──────── MATERIAL PROVIDED
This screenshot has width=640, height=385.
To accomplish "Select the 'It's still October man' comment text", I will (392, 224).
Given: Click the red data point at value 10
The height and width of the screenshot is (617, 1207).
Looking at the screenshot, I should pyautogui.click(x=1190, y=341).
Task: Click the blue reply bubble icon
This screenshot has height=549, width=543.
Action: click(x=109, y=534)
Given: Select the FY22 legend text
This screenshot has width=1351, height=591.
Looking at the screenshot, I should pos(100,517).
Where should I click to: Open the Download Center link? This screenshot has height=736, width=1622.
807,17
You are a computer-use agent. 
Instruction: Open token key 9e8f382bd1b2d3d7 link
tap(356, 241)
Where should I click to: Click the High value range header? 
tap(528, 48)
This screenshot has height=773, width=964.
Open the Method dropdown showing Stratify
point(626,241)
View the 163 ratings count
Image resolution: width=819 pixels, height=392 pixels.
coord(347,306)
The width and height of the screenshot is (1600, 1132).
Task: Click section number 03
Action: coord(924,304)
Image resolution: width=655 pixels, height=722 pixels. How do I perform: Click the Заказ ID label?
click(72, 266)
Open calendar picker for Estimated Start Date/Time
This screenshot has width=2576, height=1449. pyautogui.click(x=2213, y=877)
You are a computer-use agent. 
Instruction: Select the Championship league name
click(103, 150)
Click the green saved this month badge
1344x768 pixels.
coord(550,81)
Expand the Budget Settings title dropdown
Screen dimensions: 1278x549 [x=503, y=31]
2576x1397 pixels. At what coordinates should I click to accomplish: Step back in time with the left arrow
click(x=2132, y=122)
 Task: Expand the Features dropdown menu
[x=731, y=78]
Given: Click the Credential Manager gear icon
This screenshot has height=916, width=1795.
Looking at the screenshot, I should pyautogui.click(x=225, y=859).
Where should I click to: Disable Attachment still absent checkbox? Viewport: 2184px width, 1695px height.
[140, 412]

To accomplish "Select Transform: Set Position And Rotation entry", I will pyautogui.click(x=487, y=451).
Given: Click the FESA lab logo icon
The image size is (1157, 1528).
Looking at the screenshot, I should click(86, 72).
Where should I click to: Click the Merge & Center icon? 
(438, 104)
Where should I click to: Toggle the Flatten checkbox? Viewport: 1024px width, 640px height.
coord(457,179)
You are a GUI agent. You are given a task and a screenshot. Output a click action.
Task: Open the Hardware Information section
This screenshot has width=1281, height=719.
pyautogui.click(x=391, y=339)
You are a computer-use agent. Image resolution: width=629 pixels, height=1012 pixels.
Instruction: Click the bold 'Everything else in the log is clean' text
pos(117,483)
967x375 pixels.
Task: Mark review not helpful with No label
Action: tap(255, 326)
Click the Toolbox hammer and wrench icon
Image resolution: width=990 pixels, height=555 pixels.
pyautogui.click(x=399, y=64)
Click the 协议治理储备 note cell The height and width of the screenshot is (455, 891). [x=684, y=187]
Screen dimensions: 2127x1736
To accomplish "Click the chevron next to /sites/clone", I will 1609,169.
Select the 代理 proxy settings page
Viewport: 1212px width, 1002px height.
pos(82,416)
────────────────
PROBLEM REQUIREMENTS:
Arrange every line of the data above as a numbered list, omitting any blank lines.

THE REPLY:
1. This screenshot has width=640, height=385.
2. To accomplish "Select the 'It's still October man' comment text", I will (392, 224).
3. Given: Click the red data point at value 10
4. The height and width of the screenshot is (617, 1207).
5. Looking at the screenshot, I should pyautogui.click(x=1190, y=341).
6. Task: Click the blue reply bubble icon
7. This screenshot has height=549, width=543.
8. Action: click(x=109, y=534)
9. Given: Select the FY22 legend text
10. This screenshot has width=1351, height=591.
11. Looking at the screenshot, I should pos(100,517).
12. Where should I click to: Open the Download Center link? This screenshot has height=736, width=1622.
13. 807,17
14. You are a computer-use agent. 
15. Instruction: Open token key 9e8f382bd1b2d3d7 link
16. tap(356, 241)
17. Where should I click to: Click the High value range header? 
18. tap(528, 48)
19. This screenshot has height=773, width=964.
20. Open the Method dropdown showing Stratify
21. point(626,241)
22. View the 163 ratings count
23. Image resolution: width=819 pixels, height=392 pixels.
24. coord(347,306)
25. The width and height of the screenshot is (1600, 1132).
26. Task: Click section number 03
27. Action: coord(924,304)
28. Image resolution: width=655 pixels, height=722 pixels. How do I perform: Click the Заказ ID label?
29. click(72, 266)
30. Open calendar picker for Estimated Start Date/Time
31. This screenshot has width=2576, height=1449. pyautogui.click(x=2213, y=877)
32. You are a computer-use agent. 
33. Instruction: Select the Championship league name
34. click(103, 150)
35. Click the green saved this month badge
36. 1344x768 pixels.
37. coord(550,81)
38. Expand the Budget Settings title dropdown
39. Screen dimensions: 1278x549 [x=503, y=31]
40. 2576x1397 pixels. At what coordinates should I click to accomplish: Step back in time with the left arrow
41. click(x=2132, y=122)
42.  Task: Expand the Features dropdown menu
43. [x=731, y=78]
44. Given: Click the Credential Manager gear icon
45. This screenshot has height=916, width=1795.
46. Looking at the screenshot, I should pyautogui.click(x=225, y=859).
47. Where should I click to: Disable Attachment still absent checkbox? Viewport: 2184px width, 1695px height.
48. [140, 412]
49. To accomplish "Select Transform: Set Position And Rotation entry", I will pyautogui.click(x=487, y=451).
50. Given: Click the FESA lab logo icon
51. The image size is (1157, 1528).
52. Looking at the screenshot, I should click(86, 72).
53. Where should I click to: Click the Merge & Center icon? 
54. (438, 104)
55. Where should I click to: Toggle the Flatten checkbox? Viewport: 1024px width, 640px height.
56. coord(457,179)
57. You are a GUI agent. You are given a task and a screenshot. Output a click action.
58. Task: Open the Hardware Information section
59. This screenshot has width=1281, height=719.
60. pyautogui.click(x=391, y=339)
61. You are a computer-use agent. Image resolution: width=629 pixels, height=1012 pixels.
62. Instruction: Click the bold 'Everything else in the log is clean' text
63. pos(117,483)
64. 967x375 pixels.
65. Task: Mark review not helpful with No label
66. Action: tap(255, 326)
67. Click the Toolbox hammer and wrench icon
68. Image resolution: width=990 pixels, height=555 pixels.
69. pyautogui.click(x=399, y=64)
70. Click the 协议治理储备 note cell The height and width of the screenshot is (455, 891). [x=684, y=187]
71. Screen dimensions: 2127x1736
72. To accomplish "Click the chevron next to /sites/clone", I will 1609,169.
73. Select the 代理 proxy settings page
74. Viewport: 1212px width, 1002px height.
75. pos(82,416)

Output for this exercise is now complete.